↓
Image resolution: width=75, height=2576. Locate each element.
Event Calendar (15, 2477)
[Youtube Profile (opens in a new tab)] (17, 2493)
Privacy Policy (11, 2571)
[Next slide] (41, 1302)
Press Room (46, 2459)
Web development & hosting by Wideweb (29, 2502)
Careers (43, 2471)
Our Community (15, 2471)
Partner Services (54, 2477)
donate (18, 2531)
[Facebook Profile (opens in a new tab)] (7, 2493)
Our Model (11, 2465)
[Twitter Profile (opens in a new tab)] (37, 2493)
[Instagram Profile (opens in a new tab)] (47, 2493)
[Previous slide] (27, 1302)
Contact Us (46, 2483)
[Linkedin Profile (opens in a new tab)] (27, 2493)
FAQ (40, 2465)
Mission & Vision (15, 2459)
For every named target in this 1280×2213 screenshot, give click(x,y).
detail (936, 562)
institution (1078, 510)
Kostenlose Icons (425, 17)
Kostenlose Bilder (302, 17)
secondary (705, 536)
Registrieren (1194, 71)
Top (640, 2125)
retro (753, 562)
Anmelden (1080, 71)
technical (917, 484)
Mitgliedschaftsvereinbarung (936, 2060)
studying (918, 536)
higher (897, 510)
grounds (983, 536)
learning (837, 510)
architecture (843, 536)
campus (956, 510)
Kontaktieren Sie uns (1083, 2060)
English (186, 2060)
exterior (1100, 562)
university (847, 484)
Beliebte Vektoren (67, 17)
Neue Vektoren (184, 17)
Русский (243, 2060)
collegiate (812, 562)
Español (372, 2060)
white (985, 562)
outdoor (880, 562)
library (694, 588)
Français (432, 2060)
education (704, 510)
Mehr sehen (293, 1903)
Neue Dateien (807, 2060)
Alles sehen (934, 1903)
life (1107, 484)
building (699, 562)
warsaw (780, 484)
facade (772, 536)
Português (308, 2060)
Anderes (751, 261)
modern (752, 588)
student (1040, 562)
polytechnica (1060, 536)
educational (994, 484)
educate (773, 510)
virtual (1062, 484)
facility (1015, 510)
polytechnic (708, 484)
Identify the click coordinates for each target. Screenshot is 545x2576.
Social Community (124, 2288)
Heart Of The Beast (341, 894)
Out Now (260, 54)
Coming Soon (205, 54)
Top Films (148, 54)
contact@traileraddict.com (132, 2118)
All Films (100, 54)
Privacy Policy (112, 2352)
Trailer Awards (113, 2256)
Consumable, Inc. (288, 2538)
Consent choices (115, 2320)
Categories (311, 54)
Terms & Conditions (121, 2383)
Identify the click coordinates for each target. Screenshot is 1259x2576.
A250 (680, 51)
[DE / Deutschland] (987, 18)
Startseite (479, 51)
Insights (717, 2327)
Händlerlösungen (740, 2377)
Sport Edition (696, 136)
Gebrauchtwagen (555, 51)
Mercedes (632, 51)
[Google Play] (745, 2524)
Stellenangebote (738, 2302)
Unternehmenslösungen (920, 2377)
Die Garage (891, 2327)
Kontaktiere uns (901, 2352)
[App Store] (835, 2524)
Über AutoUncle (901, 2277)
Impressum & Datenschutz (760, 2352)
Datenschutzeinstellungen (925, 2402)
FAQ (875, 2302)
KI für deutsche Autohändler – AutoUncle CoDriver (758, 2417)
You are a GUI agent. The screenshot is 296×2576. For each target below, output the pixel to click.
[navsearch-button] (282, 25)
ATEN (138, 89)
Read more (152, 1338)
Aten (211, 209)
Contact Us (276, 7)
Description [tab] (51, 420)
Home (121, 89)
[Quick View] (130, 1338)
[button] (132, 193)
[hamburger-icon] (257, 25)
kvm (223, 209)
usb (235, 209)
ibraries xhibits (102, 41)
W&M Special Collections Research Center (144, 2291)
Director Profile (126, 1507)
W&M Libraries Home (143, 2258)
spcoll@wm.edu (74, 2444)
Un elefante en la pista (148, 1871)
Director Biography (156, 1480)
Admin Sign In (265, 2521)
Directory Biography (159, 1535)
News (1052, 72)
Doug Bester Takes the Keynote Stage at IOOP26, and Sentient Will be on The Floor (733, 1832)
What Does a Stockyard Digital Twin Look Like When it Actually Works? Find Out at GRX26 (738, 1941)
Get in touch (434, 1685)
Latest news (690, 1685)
↑
* _About this exercise_
Return the entries above exactly, each one complete.

* _Solution to this exercise_
Image resolution: width=75, height=2576. Locate each element.
Event Calendar (15, 2477)
[Youtube Profile (opens in a new tab)] (17, 2493)
Privacy Policy (11, 2571)
[Next slide] (41, 1302)
Press Room (46, 2459)
Web development & hosting by Wideweb (29, 2502)
Careers (43, 2471)
Our Community (15, 2471)
Partner Services (54, 2477)
donate (18, 2531)
[Facebook Profile (opens in a new tab)] (7, 2493)
Our Model (11, 2465)
[Twitter Profile (opens in a new tab)] (37, 2493)
[Instagram Profile (opens in a new tab)] (47, 2493)
[Previous slide] (27, 1302)
Contact Us (46, 2483)
[Linkedin Profile (opens in a new tab)] (27, 2493)
FAQ (40, 2465)
Mission & Vision (15, 2459)
For every named target in this 1280×2213 screenshot, give click(x,y).
detail (936, 562)
institution (1078, 510)
Kostenlose Icons (425, 17)
Kostenlose Bilder (302, 17)
secondary (705, 536)
Registrieren (1194, 71)
Top (640, 2125)
retro (753, 562)
Anmelden (1080, 71)
technical (917, 484)
Mitgliedschaftsvereinbarung (936, 2060)
studying (918, 536)
higher (897, 510)
grounds (983, 536)
learning (837, 510)
architecture (843, 536)
campus (956, 510)
Kontaktieren Sie uns (1083, 2060)
English (186, 2060)
exterior (1100, 562)
university (847, 484)
Beliebte Vektoren (67, 17)
Neue Vektoren (184, 17)
Русский (243, 2060)
collegiate (812, 562)
Español (372, 2060)
white (985, 562)
outdoor (880, 562)
library (694, 588)
Français (432, 2060)
education (704, 510)
Mehr sehen (293, 1903)
Neue Dateien (807, 2060)
Alles sehen (934, 1903)
life (1107, 484)
building (699, 562)
warsaw (780, 484)
facade (772, 536)
Português (308, 2060)
Anderes (751, 261)
modern (752, 588)
student (1040, 562)
polytechnica (1060, 536)
educational (994, 484)
educate (773, 510)
virtual (1062, 484)
facility (1015, 510)
polytechnic (708, 484)
Identify the click coordinates for each target. Screenshot is 545x2576.
Social Community (124, 2288)
Heart Of The Beast (341, 894)
Out Now (260, 54)
Coming Soon (205, 54)
Top Films (148, 54)
contact@traileraddict.com (132, 2118)
All Films (100, 54)
Privacy Policy (112, 2352)
Trailer Awards (113, 2256)
Consumable, Inc. (288, 2538)
Consent choices (115, 2320)
Categories (311, 54)
Terms & Conditions (121, 2383)
Identify the click coordinates for each target. Screenshot is 1259x2576.
A250 (680, 51)
[DE / Deutschland] (987, 18)
Startseite (479, 51)
Insights (717, 2327)
Händlerlösungen (740, 2377)
Sport Edition (696, 136)
Gebrauchtwagen (555, 51)
Mercedes (632, 51)
[Google Play] (745, 2524)
Stellenangebote (738, 2302)
Unternehmenslösungen (920, 2377)
Die Garage (891, 2327)
Kontaktiere uns (901, 2352)
[App Store] (835, 2524)
Über AutoUncle (901, 2277)
Impressum & Datenschutz (760, 2352)
Datenschutzeinstellungen (925, 2402)
FAQ (875, 2302)
KI für deutsche Autohändler – AutoUncle CoDriver (758, 2417)
You are a GUI agent. The screenshot is 296×2576. For each target below, output the pixel to click.
[navsearch-button] (282, 25)
ATEN (138, 89)
Read more (152, 1338)
Aten (211, 209)
Contact Us (276, 7)
Description [tab] (51, 420)
Home (121, 89)
[Quick View] (130, 1338)
[button] (132, 193)
[hamburger-icon] (257, 25)
kvm (223, 209)
usb (235, 209)
ibraries xhibits (102, 41)
W&M Special Collections Research Center (144, 2291)
Director Profile (126, 1507)
W&M Libraries Home (143, 2258)
spcoll@wm.edu (74, 2444)
Un elefante en la pista (148, 1871)
Director Biography (156, 1480)
Admin Sign In (265, 2521)
Directory Biography (159, 1535)
News (1052, 72)
Doug Bester Takes the Keynote Stage at IOOP26, and Sentient Will be on The Floor (733, 1832)
What Does a Stockyard Digital Twin Look Like When it Actually Works? Find Out at GRX26 (738, 1941)
Get in touch (434, 1685)
Latest news (690, 1685)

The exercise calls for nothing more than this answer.